(Beginning of INFORMATION PROVIDED)

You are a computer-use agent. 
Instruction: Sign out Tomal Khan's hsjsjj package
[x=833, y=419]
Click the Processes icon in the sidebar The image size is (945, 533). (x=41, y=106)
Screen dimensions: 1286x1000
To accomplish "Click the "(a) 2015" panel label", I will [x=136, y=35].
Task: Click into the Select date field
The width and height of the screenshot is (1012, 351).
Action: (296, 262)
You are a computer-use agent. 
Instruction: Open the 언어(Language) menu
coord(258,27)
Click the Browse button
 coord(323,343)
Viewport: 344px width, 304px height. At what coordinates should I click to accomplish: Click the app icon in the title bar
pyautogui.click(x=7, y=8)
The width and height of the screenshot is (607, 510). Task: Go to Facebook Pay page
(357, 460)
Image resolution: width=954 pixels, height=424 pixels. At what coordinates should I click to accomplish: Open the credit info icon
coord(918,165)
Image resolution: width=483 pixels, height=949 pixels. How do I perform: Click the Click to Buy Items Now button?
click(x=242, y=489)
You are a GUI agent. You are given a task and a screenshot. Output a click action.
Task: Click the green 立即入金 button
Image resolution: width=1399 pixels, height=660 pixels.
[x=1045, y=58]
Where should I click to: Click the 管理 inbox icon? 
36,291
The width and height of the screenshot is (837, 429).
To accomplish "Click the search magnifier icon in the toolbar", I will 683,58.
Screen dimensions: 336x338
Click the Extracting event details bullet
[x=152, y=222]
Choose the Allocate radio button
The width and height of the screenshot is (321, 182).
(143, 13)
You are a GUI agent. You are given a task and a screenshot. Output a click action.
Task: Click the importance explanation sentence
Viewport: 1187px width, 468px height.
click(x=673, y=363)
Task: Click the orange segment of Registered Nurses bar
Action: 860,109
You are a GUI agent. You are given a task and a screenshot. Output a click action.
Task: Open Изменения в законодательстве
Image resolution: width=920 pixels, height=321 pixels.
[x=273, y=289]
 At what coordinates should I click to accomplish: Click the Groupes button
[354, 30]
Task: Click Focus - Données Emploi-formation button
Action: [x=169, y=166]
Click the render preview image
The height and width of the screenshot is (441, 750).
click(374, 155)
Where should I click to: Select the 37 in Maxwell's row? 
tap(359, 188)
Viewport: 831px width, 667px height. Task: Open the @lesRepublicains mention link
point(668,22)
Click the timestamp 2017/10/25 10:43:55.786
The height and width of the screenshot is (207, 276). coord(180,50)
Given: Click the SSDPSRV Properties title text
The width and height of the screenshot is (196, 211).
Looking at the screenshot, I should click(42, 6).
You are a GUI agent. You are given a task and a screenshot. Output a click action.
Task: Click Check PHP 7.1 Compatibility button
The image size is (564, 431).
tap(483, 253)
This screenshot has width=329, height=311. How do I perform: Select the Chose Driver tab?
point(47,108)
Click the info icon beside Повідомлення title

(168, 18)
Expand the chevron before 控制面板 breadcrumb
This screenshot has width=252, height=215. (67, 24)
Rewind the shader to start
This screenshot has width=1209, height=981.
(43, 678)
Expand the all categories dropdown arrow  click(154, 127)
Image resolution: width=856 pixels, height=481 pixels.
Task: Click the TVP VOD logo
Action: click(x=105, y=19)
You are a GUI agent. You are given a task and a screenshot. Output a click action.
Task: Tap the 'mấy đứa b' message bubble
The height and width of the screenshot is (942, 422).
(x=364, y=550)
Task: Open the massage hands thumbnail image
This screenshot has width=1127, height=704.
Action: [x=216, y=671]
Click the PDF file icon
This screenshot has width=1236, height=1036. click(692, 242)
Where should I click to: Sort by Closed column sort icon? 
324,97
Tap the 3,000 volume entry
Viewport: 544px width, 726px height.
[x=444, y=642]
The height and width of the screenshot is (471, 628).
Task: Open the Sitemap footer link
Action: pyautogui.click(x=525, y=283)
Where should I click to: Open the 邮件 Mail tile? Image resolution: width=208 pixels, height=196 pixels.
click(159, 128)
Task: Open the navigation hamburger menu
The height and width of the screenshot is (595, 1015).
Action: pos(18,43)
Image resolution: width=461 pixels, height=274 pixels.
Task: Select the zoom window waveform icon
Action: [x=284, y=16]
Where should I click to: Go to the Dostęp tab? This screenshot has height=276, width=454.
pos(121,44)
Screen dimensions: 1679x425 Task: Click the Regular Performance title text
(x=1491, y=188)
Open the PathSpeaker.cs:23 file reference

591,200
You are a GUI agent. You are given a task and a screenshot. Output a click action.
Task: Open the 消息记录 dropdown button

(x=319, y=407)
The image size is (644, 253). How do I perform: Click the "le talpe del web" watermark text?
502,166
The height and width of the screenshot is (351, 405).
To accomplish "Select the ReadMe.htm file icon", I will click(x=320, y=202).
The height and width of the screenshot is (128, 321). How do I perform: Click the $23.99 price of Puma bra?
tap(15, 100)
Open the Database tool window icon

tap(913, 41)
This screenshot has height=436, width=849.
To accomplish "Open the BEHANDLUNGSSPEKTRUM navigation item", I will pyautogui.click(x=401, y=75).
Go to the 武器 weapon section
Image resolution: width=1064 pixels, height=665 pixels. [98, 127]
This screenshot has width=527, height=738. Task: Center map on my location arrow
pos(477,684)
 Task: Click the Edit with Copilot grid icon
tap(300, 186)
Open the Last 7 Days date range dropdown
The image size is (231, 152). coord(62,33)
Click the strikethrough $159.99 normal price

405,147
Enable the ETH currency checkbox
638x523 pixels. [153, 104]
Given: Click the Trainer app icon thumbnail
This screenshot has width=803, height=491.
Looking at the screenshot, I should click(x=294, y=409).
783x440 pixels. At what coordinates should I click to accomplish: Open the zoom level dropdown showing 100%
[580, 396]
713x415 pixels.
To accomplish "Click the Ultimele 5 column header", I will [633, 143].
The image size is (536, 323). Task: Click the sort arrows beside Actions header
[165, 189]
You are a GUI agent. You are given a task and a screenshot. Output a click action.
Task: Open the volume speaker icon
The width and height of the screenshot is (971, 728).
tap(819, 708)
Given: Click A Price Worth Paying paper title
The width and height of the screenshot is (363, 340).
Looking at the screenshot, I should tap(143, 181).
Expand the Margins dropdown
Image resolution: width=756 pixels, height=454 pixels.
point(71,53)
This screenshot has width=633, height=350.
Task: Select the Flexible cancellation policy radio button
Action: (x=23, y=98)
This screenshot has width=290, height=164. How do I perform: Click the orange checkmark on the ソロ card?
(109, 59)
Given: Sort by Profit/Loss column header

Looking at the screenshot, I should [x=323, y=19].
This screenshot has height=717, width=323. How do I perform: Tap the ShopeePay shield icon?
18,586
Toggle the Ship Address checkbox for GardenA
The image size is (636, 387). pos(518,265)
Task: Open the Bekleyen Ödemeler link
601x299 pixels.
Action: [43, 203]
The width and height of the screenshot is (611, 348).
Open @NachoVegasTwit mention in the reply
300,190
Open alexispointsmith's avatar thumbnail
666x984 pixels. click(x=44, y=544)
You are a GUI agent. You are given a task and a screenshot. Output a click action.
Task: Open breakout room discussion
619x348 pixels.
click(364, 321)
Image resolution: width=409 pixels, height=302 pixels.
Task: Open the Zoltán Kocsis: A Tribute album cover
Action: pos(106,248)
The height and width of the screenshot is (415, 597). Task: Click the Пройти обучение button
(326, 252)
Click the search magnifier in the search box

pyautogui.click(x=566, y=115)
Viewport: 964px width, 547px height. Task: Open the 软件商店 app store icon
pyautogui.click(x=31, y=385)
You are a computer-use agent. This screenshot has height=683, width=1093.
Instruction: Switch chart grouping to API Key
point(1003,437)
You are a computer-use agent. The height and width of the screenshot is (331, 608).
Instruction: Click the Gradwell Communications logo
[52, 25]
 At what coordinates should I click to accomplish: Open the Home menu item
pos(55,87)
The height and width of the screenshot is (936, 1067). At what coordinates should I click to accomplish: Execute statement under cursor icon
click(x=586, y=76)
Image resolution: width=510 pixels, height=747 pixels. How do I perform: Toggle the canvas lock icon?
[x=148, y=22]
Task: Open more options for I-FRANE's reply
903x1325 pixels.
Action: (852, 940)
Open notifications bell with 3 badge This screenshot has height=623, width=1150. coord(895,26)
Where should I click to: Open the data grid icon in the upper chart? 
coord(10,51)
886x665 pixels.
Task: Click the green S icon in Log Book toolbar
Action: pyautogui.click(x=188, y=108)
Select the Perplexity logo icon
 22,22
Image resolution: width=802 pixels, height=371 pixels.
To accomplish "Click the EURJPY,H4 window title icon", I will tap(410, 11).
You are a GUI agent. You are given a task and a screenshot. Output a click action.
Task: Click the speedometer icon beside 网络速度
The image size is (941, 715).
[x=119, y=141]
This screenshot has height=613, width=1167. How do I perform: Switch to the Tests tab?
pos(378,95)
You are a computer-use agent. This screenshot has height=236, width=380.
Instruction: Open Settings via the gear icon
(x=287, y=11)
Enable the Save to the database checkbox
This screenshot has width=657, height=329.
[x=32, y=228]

(End of INFORMATION PROVIDED)

[EXERCISE DETAILS] Locate the lines above that hold the word "navigation". Show every one of them.

[RESULT OF THIS TASK]
Task: Open the navigation hamburger menu
To accomplish "Open the BEHANDLUNGSSPEKTRUM navigation item", I will pyautogui.click(x=401, y=75).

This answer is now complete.